[Your goal] Search the records for the word "browser" and copy every line in which it occurs.

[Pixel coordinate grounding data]
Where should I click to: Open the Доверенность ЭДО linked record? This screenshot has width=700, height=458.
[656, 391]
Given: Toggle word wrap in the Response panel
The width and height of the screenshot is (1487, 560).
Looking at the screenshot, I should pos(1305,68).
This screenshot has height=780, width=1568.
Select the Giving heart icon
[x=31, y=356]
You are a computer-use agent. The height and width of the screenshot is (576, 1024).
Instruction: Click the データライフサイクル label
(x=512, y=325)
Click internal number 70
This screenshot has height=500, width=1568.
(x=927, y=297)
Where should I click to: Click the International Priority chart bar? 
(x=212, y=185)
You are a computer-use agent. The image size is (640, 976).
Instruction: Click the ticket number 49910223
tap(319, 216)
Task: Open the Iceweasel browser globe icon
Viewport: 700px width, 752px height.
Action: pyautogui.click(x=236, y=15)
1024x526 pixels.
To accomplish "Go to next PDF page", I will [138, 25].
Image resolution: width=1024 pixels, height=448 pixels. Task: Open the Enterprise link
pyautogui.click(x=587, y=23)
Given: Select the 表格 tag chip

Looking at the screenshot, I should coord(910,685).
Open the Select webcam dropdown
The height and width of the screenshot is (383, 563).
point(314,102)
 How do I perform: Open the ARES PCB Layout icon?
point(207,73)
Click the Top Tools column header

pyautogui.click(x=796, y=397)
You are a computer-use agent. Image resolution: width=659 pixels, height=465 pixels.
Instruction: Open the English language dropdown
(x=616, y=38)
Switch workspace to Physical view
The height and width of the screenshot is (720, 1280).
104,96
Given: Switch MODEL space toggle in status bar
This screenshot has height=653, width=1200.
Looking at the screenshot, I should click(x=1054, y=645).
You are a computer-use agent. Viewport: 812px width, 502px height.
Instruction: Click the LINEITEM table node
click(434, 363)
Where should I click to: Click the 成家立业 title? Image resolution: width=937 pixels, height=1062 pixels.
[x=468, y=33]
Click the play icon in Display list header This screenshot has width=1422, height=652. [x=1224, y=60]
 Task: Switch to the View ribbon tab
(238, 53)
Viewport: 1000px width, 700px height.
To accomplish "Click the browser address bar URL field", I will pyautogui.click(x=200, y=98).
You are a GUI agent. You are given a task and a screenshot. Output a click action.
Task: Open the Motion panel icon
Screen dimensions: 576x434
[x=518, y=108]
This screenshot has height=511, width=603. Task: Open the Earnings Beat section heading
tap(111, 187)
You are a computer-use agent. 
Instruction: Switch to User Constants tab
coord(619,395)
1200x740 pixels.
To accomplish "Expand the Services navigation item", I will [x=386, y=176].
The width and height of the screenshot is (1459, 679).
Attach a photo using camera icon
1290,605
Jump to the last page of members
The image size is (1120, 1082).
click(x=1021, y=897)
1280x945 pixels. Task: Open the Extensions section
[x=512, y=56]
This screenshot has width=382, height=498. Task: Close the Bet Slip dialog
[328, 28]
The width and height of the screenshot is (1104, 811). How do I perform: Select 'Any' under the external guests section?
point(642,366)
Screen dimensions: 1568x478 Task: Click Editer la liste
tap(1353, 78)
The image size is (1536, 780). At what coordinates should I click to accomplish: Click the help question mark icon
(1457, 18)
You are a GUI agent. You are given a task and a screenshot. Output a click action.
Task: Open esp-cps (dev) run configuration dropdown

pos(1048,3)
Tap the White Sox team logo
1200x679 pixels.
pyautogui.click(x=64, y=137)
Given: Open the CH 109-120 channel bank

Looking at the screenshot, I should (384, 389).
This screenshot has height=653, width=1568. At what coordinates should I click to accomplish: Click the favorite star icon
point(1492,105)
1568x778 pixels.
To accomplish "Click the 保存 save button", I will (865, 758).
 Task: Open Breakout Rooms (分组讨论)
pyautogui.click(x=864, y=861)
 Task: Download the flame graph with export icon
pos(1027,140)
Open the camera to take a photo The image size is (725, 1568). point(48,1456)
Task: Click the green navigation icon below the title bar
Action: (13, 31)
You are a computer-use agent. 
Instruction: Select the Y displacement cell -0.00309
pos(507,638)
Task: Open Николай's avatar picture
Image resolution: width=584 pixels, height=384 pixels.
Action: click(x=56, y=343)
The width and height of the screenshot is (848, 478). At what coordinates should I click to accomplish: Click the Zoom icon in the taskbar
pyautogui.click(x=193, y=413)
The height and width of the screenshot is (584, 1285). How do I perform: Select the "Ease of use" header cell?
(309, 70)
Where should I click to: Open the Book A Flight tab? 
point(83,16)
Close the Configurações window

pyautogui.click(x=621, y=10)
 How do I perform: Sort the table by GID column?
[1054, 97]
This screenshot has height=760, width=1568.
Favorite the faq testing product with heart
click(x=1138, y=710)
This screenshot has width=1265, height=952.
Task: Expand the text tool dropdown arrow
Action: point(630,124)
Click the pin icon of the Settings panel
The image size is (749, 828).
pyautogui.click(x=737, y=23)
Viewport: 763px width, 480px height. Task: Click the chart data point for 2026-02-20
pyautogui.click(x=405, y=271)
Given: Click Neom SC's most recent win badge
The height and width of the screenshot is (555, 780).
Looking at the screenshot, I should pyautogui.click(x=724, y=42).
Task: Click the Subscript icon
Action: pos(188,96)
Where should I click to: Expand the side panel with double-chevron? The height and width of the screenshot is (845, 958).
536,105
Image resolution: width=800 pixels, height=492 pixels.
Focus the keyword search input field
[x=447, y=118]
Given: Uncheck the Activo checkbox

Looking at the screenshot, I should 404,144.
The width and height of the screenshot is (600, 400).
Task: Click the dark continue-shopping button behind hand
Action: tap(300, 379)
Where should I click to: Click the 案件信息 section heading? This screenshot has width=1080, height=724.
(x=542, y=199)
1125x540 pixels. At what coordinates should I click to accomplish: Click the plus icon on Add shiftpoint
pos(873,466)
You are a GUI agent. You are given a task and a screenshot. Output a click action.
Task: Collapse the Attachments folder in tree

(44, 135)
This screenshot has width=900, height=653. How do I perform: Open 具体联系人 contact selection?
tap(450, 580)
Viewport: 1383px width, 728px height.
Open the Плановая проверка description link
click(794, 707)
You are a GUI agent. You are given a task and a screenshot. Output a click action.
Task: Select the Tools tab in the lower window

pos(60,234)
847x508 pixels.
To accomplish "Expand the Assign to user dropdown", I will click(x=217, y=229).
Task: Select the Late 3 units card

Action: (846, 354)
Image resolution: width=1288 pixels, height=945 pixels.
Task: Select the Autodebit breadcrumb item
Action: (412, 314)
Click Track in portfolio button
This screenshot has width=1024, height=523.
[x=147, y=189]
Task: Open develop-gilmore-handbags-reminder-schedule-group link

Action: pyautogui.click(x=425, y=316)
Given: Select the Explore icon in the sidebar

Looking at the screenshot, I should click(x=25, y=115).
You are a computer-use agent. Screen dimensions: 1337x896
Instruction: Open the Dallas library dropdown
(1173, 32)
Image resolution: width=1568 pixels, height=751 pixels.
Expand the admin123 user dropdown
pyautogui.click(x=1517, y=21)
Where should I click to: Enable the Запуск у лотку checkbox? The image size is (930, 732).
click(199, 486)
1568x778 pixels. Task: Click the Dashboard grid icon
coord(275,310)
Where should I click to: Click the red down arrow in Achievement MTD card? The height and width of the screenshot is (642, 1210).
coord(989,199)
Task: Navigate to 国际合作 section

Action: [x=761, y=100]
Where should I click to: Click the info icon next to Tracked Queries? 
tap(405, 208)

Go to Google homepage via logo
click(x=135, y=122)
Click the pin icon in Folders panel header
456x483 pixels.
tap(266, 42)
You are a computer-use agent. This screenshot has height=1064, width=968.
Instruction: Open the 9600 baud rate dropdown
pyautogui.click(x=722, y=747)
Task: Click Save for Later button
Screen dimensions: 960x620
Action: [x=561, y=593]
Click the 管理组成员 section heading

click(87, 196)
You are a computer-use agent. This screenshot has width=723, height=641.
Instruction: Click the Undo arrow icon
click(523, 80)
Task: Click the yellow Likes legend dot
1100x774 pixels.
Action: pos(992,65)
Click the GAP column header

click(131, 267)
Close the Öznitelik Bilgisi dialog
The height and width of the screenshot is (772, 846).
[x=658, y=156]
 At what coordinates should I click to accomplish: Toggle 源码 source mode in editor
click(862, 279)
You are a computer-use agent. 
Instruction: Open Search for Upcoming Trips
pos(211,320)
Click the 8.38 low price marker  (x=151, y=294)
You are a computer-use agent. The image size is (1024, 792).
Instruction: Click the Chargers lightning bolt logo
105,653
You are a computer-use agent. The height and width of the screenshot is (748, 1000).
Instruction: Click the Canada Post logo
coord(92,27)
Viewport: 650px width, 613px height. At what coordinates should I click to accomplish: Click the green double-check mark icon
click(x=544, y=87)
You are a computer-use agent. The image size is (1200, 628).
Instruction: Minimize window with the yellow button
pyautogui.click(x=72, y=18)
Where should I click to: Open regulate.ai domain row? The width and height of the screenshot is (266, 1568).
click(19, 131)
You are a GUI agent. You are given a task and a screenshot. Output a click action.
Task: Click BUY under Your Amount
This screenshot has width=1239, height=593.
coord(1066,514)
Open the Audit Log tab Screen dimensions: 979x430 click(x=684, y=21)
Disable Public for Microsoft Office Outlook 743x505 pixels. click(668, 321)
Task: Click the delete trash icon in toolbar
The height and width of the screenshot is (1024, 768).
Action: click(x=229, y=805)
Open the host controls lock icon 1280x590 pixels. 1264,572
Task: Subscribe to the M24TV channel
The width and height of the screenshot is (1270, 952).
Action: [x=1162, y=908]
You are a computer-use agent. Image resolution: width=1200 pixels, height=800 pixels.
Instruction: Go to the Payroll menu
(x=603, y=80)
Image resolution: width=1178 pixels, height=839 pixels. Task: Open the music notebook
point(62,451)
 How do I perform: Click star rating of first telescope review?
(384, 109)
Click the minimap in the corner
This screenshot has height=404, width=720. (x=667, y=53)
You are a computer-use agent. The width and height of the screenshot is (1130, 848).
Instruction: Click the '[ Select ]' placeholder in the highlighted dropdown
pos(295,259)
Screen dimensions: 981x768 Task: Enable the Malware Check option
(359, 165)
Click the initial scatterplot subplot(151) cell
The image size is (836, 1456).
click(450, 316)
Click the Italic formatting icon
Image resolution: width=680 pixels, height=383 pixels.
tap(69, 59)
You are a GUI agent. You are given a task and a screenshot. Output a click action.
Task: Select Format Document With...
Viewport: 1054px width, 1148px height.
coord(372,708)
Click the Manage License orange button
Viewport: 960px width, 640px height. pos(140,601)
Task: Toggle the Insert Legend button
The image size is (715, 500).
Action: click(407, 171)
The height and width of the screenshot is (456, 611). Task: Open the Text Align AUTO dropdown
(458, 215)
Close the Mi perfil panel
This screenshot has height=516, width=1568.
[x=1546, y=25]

[Written answer]
Task: Open the Iceweasel browser globe icon
To accomplish "Click the browser address bar URL field", I will pyautogui.click(x=200, y=98).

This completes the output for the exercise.